If either plane is selected, and the build quantity remains as
high as projected, the machines might be assembled in the USA. But
the Army wants these planes quickly -- beginning this year. So at
least the initial order will be assembled overseas. However, Alenia
can only build 16 C-27s a year, and is committed to 12 airframes
for AMI (the Italian air force), and a dozen or more for Greece.
That means that some C-27s might have to be built in the USA, or
risk losing the order to EADS which could probably produce all 33
CN-295s in under two years if need be. The Army doesn't really need
the planes that quickly -- it will take time to train crews, and it
can still fly the Sherpas for now (but once either of these planes
gets into inventory, expect unrest from the remaining Sherpa pilots
and loadmasters). EADS has already acquired a 13,000 SF facility in
Mobile, AL, for maintenance of the 235s the USCG is buying, and has
engaged in preliminary talks about an assembly plant in South
Carolina.
Another wild card is interservice politics: specifically, the
attitude of the US Air Force. Forty years ago, the USAF was
bitterly opposed to the Army operating cargo aircraft -- but the
USAF proved to be even more hostile to the idea of supporting the
Army with intra-theater airlift. The blue suits are now riven by
the dual possibility, of losing part of their "union shop" to the
Army, but in return getting rid of a mission that they never wanted
and that they only performed in the most grudging and perfunctory
fashion. In this, the Army's years of operation of the Sherpas
help. The Air Force never would have wanted such a slow, flimsy,
unpressurized dog, and so they didn't develop a lot of jealousy
over it. And they have had time to learn that Big Green still calls
Big Blue for the things that count -- the paratroops.

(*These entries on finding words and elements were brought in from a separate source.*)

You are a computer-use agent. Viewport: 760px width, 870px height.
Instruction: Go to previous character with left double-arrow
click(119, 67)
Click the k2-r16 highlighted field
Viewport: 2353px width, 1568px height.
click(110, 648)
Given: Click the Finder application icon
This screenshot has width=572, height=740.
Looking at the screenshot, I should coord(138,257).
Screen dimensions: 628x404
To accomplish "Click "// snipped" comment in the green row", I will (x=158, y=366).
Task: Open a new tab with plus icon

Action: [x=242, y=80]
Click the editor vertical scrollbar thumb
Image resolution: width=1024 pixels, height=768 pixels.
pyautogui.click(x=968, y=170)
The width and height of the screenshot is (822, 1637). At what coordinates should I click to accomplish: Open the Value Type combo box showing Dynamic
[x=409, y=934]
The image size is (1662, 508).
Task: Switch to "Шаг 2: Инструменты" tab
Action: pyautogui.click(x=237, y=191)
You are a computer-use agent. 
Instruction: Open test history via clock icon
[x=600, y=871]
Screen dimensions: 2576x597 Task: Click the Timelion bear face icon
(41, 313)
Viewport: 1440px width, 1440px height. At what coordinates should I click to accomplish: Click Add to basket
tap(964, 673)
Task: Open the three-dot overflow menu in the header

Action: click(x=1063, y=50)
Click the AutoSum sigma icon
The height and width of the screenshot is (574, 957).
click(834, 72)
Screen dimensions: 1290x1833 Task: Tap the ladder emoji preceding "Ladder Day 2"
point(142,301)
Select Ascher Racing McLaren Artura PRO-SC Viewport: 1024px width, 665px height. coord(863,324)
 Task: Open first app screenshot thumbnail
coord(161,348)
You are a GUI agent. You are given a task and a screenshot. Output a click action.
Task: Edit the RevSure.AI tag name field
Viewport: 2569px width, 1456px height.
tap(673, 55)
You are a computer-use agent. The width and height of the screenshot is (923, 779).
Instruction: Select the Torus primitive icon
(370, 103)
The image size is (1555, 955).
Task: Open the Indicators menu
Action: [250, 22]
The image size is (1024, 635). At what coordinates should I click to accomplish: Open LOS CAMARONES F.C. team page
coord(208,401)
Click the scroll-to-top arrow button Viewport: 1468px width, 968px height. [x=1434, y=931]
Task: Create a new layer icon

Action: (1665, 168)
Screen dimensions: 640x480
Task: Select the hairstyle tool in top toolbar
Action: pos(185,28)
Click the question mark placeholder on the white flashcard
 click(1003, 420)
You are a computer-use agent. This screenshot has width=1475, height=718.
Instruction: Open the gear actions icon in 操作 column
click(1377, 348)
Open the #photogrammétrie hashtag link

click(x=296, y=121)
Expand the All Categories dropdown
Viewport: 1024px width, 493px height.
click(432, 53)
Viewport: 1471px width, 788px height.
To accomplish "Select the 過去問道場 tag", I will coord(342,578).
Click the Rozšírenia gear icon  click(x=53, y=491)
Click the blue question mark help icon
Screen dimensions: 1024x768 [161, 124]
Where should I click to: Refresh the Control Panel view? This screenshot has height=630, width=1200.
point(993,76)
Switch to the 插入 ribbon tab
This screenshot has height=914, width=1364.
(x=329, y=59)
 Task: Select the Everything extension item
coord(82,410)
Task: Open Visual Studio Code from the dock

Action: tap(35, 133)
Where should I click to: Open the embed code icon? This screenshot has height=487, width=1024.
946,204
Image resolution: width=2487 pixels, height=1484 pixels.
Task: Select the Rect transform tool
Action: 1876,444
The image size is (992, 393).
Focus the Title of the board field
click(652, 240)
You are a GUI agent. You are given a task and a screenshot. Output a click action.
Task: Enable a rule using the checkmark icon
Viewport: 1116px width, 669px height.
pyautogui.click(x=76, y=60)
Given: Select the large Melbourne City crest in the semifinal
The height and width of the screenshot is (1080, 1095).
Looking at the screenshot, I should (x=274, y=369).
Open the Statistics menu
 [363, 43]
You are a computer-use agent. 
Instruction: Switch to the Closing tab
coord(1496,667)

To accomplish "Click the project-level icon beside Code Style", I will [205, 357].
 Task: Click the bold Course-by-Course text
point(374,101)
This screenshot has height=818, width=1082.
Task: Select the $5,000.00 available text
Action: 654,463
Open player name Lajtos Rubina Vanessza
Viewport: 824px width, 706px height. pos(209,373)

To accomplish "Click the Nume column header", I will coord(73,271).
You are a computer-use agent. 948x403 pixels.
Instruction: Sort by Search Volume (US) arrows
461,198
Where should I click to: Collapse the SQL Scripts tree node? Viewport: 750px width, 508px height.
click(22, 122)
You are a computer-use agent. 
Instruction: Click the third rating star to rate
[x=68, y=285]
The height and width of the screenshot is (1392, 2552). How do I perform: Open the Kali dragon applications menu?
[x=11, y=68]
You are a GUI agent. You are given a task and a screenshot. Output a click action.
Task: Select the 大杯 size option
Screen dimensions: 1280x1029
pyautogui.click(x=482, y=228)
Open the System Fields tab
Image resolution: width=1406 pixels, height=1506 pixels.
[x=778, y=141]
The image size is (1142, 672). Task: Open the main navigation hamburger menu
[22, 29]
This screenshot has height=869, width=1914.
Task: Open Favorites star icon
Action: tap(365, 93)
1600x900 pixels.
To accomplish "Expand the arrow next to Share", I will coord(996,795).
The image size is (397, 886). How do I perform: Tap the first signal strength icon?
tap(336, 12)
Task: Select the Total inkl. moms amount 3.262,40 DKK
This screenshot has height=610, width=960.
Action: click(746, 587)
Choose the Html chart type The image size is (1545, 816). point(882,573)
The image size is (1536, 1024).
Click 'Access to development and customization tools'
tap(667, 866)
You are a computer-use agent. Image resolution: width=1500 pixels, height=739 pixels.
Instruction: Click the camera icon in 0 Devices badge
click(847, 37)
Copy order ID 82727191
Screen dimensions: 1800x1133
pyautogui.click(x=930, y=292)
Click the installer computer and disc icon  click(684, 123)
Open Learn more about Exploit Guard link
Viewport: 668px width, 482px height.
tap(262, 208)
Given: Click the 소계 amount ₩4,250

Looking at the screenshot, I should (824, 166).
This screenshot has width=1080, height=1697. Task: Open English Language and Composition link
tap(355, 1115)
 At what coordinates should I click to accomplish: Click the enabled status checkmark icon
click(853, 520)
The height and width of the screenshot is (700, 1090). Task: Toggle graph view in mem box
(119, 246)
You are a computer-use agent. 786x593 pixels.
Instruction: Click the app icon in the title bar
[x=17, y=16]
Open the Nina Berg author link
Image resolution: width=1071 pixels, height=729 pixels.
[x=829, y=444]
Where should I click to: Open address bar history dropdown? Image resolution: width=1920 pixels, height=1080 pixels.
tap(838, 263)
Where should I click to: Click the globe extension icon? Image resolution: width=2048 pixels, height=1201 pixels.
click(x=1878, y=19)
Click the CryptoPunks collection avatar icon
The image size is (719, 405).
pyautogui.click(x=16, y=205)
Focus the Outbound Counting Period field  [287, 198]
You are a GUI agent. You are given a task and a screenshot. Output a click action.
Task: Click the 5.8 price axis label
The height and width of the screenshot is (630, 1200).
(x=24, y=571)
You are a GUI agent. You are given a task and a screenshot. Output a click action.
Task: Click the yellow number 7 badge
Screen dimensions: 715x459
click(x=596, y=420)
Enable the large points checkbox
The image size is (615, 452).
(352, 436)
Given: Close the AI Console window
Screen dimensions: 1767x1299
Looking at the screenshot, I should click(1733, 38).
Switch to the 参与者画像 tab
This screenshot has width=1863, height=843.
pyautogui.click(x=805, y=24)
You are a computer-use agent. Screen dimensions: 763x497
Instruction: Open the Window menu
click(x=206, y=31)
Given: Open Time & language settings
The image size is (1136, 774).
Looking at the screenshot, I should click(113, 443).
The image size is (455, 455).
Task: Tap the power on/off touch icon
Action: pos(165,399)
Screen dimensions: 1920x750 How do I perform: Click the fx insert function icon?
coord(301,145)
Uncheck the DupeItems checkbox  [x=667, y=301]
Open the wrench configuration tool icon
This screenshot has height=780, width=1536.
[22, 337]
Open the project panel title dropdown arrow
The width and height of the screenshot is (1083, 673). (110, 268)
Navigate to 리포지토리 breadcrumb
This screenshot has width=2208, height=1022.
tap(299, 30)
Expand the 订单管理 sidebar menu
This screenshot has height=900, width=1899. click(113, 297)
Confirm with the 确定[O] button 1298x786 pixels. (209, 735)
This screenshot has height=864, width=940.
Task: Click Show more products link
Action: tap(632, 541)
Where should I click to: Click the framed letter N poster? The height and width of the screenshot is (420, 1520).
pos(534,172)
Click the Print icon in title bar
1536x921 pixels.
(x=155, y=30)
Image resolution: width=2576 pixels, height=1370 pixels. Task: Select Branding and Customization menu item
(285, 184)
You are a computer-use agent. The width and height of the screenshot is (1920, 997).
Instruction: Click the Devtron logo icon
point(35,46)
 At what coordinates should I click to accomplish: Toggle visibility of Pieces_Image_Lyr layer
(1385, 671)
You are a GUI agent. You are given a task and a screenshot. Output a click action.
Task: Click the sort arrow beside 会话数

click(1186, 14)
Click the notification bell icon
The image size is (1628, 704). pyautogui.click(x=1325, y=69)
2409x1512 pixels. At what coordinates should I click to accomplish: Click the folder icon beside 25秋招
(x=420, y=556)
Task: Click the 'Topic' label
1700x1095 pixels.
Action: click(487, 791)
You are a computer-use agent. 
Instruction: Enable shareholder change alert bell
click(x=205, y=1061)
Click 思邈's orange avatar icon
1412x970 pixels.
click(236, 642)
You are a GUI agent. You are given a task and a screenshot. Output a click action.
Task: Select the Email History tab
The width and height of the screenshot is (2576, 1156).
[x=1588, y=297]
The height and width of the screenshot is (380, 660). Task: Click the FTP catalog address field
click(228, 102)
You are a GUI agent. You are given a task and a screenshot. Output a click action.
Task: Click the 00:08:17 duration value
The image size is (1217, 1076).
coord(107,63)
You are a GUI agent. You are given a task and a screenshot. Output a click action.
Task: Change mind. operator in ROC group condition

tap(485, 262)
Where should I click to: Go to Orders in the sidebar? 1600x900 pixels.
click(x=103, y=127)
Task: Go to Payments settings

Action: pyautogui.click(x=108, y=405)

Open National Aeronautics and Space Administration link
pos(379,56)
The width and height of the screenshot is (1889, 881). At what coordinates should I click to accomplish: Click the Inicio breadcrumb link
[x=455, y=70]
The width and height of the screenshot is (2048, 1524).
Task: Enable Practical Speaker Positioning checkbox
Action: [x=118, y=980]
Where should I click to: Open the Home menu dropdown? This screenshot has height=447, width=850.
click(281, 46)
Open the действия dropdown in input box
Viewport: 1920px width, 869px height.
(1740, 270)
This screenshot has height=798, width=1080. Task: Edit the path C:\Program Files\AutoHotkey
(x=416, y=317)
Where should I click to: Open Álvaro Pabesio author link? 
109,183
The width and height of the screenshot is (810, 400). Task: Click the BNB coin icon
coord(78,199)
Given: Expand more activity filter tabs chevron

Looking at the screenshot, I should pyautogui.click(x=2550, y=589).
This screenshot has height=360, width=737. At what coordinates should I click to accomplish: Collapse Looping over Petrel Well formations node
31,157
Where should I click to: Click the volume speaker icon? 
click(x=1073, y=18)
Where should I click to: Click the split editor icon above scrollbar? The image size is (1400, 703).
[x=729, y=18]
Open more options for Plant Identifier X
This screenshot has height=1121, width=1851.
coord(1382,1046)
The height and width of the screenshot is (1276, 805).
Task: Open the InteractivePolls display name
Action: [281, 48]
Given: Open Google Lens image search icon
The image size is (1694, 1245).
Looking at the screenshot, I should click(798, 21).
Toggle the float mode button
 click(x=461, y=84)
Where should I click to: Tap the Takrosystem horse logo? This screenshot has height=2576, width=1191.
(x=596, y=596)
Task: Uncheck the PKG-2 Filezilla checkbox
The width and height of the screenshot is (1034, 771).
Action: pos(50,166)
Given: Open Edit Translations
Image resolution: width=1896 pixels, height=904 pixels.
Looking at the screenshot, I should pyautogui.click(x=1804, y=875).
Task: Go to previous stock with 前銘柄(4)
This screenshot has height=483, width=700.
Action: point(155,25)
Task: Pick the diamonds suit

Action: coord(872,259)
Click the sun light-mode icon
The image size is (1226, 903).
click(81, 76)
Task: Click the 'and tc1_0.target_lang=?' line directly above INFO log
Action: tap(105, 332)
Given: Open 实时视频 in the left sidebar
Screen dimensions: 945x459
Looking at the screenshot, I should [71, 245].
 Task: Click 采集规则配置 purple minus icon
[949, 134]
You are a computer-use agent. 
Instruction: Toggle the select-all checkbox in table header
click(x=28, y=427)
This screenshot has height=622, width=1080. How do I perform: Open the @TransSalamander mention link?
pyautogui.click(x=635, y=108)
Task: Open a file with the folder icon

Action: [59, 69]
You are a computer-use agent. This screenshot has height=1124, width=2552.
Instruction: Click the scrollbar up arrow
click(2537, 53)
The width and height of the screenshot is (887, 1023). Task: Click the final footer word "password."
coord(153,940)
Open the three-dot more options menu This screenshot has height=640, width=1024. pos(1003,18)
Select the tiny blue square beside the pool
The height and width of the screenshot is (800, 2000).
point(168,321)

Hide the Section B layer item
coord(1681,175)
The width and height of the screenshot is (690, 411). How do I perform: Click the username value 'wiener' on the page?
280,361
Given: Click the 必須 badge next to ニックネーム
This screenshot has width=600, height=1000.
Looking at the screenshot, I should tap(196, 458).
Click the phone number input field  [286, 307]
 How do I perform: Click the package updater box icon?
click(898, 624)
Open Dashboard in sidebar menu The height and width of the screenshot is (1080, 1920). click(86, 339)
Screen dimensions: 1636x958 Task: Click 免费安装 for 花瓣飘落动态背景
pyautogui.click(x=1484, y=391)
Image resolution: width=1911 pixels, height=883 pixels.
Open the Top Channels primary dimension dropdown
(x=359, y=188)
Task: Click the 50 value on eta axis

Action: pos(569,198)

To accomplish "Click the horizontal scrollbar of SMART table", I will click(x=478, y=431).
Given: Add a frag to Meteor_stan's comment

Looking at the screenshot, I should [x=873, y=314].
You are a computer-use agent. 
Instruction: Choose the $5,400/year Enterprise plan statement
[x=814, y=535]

WIth the planes quite evenly matched, and either one being a
quantum leap forward from the rickety Sherpa, the decision will be
made based on the few large differences that there are -- so it
will come down to what the army weights more heavily: the
robustness and performance of the Spartan, or the efficiency of the
CN-295?
I believe that the Army will select the C-27J Spartan, and that
the key reason will be its superior short-field performance. (I
also believe that no pilot will EVER land one on an airfield where
the EADS plane couldn't land and take off in perfect safety). And I
believe that the C-27J will sell to those operators for whom price
is no object, and the C-295 will do great among those nations that
worry about the size of their fuel bill.
And by 2007 you'll be buying Revere Ware that used to be a C-23
Sherpa... and that's not a bad thing.